:: ACTIVITY ::
For each statement below, decide whether it agrees with the text on HM Prison Shrewsbury, answering yes or no and quoting the text's deciding words. 1. The present prison building was constructed in 1877. 2. The prison stopped taking female convicts in 1902. 3. John Strand-Jones served as the prison's Roman Catholic chaplain.

:: SELECTED TEXT ::
———

HM Prison Shrewsbury was a Category B/C men's prison in Shrewsbury, Shropshire, England. It was decommissioned in March 2013, and is now open to the public.

The Victorian prison as seen today sits on top of the original Georgian prison, the remains of which are still accessible underneath the current buildings. The former prison site, on Howard Street, adjacent to Shrewsbury railway station, is near the site of the Dana Gaol, a medieval prison. The name The Dana is still often used for the prison, as well as being the name of the road to one side of the prison and the pedestrian route that runs from near the front of the prison into the town centre via a footbridge over the station.

Shrewsbury Prison is now open to the public as an interactive tourism destination, The Campbell Group runs guided tours, ghost tours and various activities throughout the 4 acre-site. The prison will continue to operate as a tourism destination and there are now no plans for re-development.

History
There has been a prison on the site since 1793, the original building being constructed by Thomas Telford to plans by Shrewsbury architect John Hiram Haycock; the present prison building was constructed in 1877. The prison took female convicts until 1922.

For 20 years, Samuel Webster Allen was the Roman Catholic chaplain at the prison before being made the Bishop of Shrewsbury in 1897. Former Wales Rugby Union international player John Strand-Jones was the part-time Church of England chaplain from 1930 to 1934.

Between 1902 and 1961 the following seven people were executed by hanging within the walls of HMP Shrewsbury for the crime of murder:-

 Richard Wigley, aged 34 years, on Tuesday, 18 March 1902, for the murder of his girlfriend Mary Ellen Bowen.
 William Griffiths, aged 57 years, on Tuesday, 24 July 1923, for the murder of his mother Catherine Hughes.
 Frank Griffin, aged 40 years, on Thursday, 4 January 1951, for the murder of Jane Edge.
 Harry Huxley, aged 43 years, on Tuesday, 8 July 1952, for the murder of his girlfriend Ada Royce.
 Donald Neil Simon, aged 32 years, on Thursday, 23 October 1952, for the murders of his estranged wife Eunice Simon and her lover Victor Brades.
 Desmond Donald Hooper, aged 27 years, on Tuesday, 26 January 1954, for the murder of Betty Smith
 George Riley aged 21 years on Thursday, 9 February 1961, for the murder of his neighbour Adeline Mary Smith.

———

:: DATA SHOWN ::
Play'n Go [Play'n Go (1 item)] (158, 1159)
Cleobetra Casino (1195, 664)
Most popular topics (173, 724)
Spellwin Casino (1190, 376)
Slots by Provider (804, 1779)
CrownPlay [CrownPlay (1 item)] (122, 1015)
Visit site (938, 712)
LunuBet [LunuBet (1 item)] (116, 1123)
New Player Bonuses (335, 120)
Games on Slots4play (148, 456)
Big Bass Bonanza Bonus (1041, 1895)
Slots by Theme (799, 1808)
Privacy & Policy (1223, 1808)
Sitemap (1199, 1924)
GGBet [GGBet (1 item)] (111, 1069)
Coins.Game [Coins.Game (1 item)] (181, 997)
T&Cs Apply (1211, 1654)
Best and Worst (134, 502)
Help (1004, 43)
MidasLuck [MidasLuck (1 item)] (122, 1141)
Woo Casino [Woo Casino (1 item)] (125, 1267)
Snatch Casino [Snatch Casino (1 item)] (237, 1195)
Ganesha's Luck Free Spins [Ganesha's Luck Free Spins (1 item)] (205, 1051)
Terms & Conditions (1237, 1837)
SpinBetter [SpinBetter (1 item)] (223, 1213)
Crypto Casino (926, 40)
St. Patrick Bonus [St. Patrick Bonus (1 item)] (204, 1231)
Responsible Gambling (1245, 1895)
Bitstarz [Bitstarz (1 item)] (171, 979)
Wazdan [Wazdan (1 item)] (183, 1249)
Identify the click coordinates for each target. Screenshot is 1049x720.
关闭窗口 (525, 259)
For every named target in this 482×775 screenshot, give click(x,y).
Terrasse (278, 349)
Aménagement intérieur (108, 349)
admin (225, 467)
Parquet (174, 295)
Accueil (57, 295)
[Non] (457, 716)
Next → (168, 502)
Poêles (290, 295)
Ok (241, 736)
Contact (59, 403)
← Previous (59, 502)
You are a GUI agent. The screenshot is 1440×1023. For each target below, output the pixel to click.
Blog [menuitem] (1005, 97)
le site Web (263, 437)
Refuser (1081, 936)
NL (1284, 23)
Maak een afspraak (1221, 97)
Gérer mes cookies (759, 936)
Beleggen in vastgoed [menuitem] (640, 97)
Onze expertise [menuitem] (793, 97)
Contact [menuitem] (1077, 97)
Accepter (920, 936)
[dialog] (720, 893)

———

:: REPLY ::
1. Yes: "the present prison building was constructed in 1877"
2. No: "The prison took female convicts until 1922."
3. No: "John Strand-Jones was the part-time Church of England chaplain from 1930 to 1934"